Когда я читаю «Макбета», ведьмы выглядят вполне прилично: они играют определенную роль в повествовании и окружены дымкой мрачной значительности, хотя облик их, к сожалению, несколько опошлен — все–таки они, несчастные, ведьмы. Но в спектаклях они почти невыносимы и были бы совсем невыносимы, если бы меня не поддерживали воспоминания о том, какими они представляются при чтении. Мне говорят, что я бы смотрел на них иначе, если бы мыслил как человек шекспировской эпохи с ее охотой на ведьм и их публичными казнями. Но ведь это значит, что я должен воспринимать ведьм как реальность, весьма вероятную для нашего мира, иными словами, не как плод фантазии Шекспира. Это решающий аргумент. Похоже, что в драматическом произведении судьба у фантазии одна — раствориться в реальном мире или опуститься до шутовства, даже если автор драмы — сам великий Шекспир. Вместо трагедии «Макбет» ему следовало бы написать повесть, если бы достало мастерства и терпения на этот жанр.

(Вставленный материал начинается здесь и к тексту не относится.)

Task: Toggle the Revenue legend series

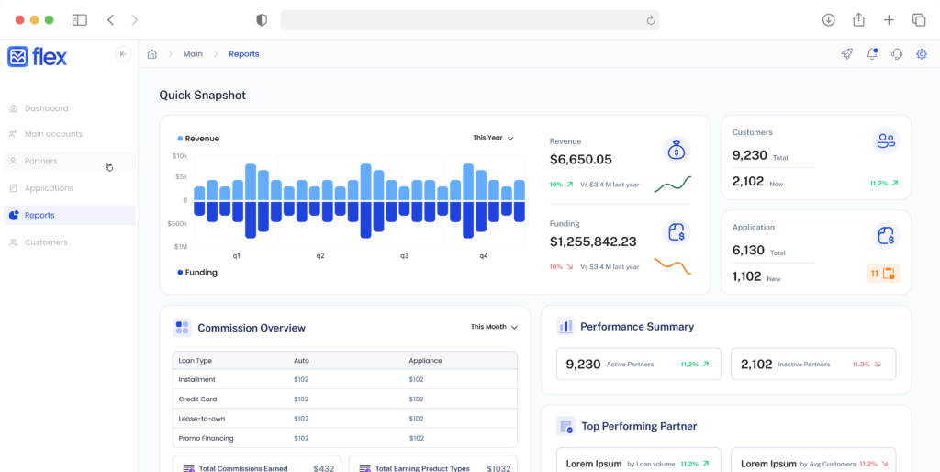Action: pyautogui.click(x=198, y=139)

Есть, по–моему, и более важная причина, чем неубедительные сценические эффекты. Драма по природе своей вынуждена использовать фальшивое волшебство, своего рода суррогат волшебства: зритель видит и слышит людей, которые существуют лишь в выдуманной истории. Это уже попытка воспользоваться поддельной волшебной палочкой. Ввести — пусть даже технически безукоризненно — в этот квазиволшебный «вторичный» мир еще элементы фантазии или волшебства — значит попробовать создать внутри него еще один, третий мир. Этот мир уже лишний. Может быть, это и достижимо, только мне ни разу не приходилось видеть, чтобы из этого что–нибудь вышло путное… Во всяком случае, нельзя утверждать, что создание этого третьего мира органично для драмы. Ведь у нее свои средства воплощения Искусства и иллюзии: ее персонажи и так уже разговаривают и расхаживают по сцене{6}.

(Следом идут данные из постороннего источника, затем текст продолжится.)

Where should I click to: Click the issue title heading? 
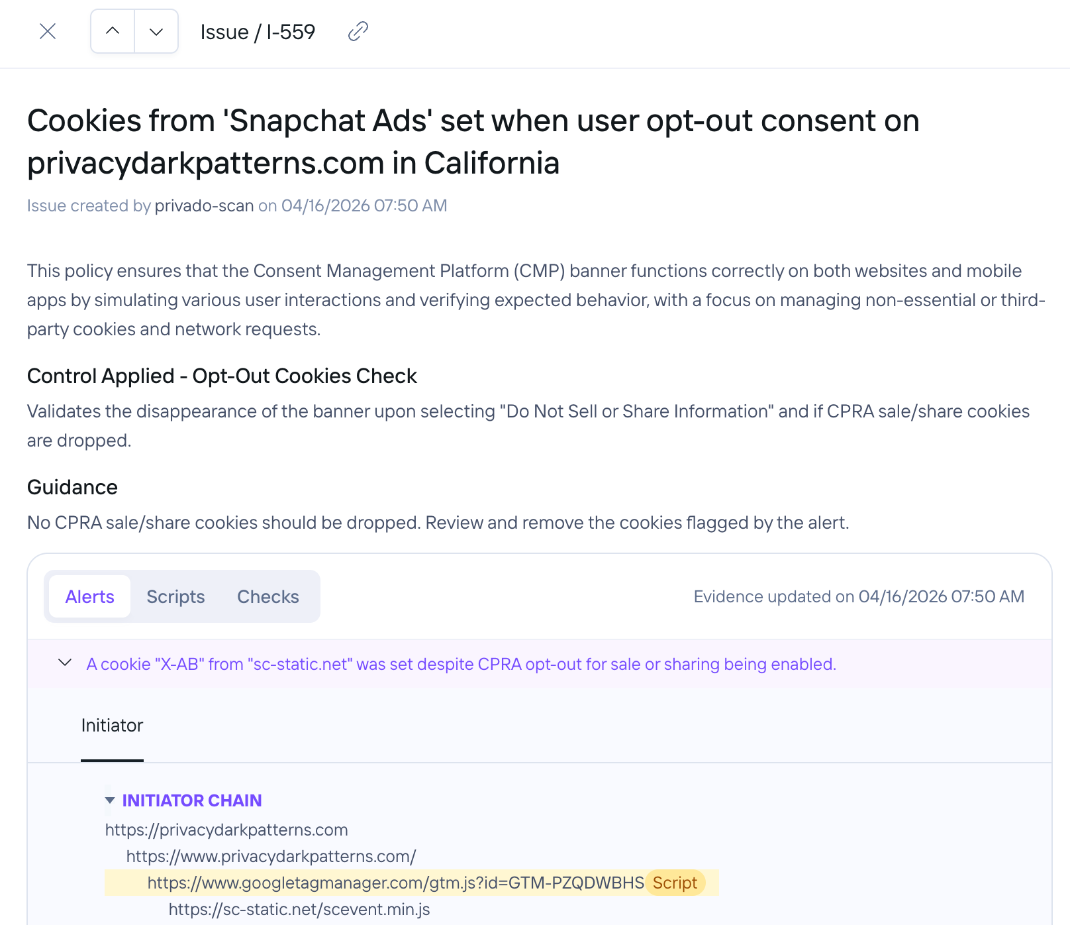(x=473, y=142)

Вот по этой–то причине — из–за того, что в драме и герои, и даже обстоятельства действия зримы, а не воображаемы, — этот род литературы, хотя и использует тот же повествовательный материал (слова, ритм, сюжет), что и другие ее роды, принципиально от них отличается как род искусства. Поэтому, если вы предпочитаете драму другим родам литературы (как прямо делают многие литературные критики) или формируете свои критические теории в основном под влиянием театральных критиков или даже под влиянием самой драмы, вы, скорее всего, неправильно поймете, что такое литературно–художественный вымысел в чистом виде, и заключите его в рамки ограничений, справедливых для пьес. Например, вы предпочтете живых героев, даже самых примитивных и скучных, неживым предметам. Ведь в пьесе о дереве как таковом много не скажешь.

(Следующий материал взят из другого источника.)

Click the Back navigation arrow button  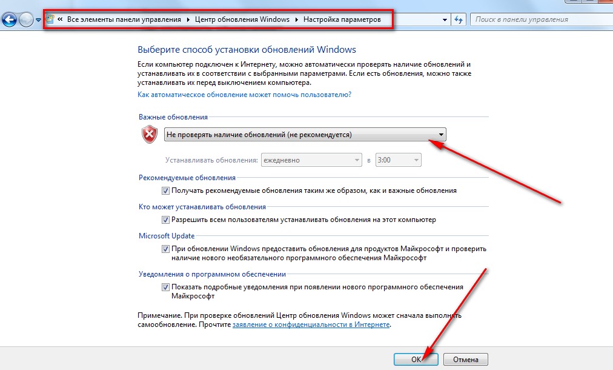pyautogui.click(x=9, y=19)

Совсем другое дело — театр в Волшебной Стране, спектакли, которые эльфы, согласно многочисленным свидетельствам, часто показывали людям. Здесь фантазия оживает с реализмом и непосредственностью, недостижимыми для любых театральных механизмов, созданных людьми. В результате обычно эти представления так воздействуют на человека, что он не просто верит в выдуманный мир, но как бы сам — физически — туда попадает. По крайней мере, ему так кажется. Это ощущение очень похоже на сон, и люди иногда их путают. Но присутствуя на спектакле в Волшебной Стране, вы попадаете внутрь сна, сплетенного чужим сознанием, причем можете даже не подозревать об этом тревожном факте. Вы воспринимаете «вторичный» мир непосредственно, и это столь сильное зелье, что вы всему верите по–настоящему, какими бы чудесными ни были происходящие события. Вы в плену иллюзии. Всегда ли это нужно эльфам — другой вопрос. «По крайней, мере, сами они при этом от иллюзии свободны. Для них такой театр — род Искусства, отличный от Чародейства и Волшебства в прямом смысле. Они не живут внутри своих произведений, хотя, надо думать, могут себе позволить работать над драмой дольше, чем артисты–люди. Первичный, реальный мир у эльфов и людей один и тот же, хотя они его по–разному воспринимают и оценивают».